### Information shown

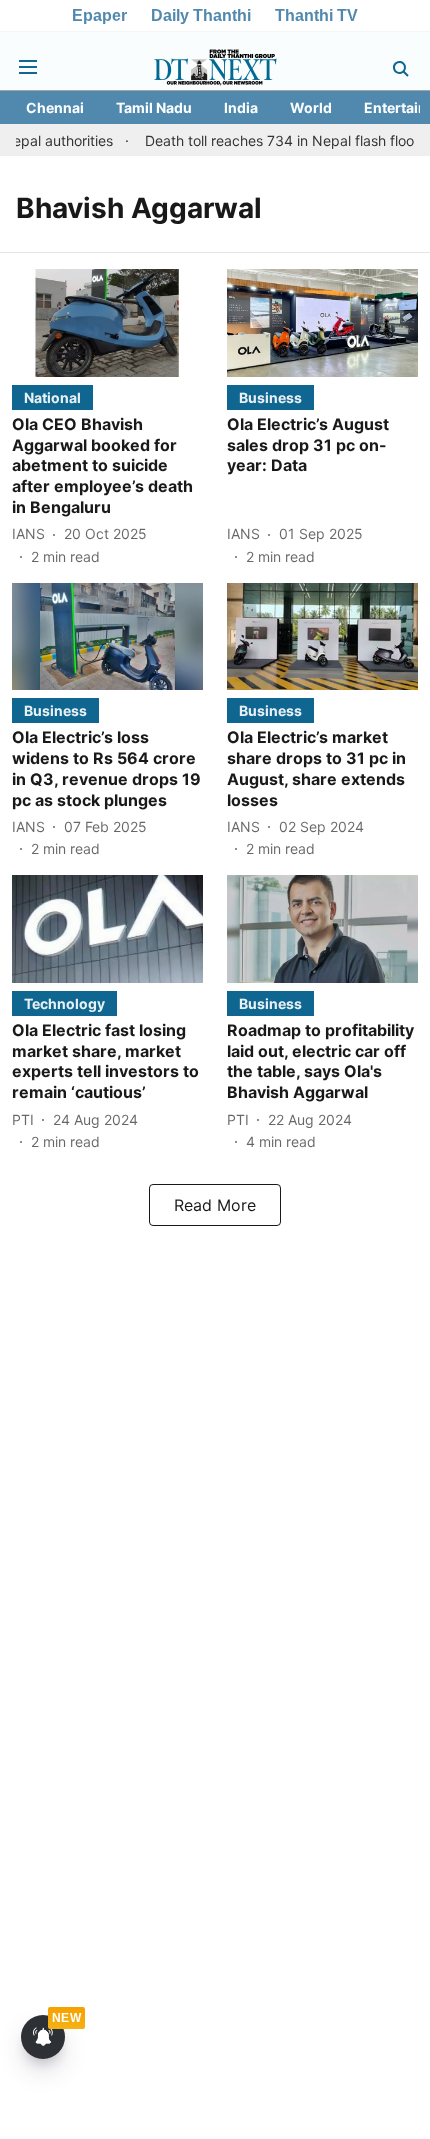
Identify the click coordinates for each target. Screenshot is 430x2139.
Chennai (55, 107)
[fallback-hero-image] (107, 322)
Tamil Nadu (154, 107)
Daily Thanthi (201, 15)
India (241, 107)
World (311, 107)
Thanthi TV (316, 15)
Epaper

### What you need to do
Could you write the entries out again exactly, without their pictures?

### Problem solution
Identify the click coordinates for each target. Screenshot is 430x2139.
Chennai (55, 107)
[fallback-hero-image] (107, 322)
Tamil Nadu (154, 107)
Daily Thanthi (201, 15)
India (241, 107)
World (311, 107)
Thanthi TV (316, 15)
Epaper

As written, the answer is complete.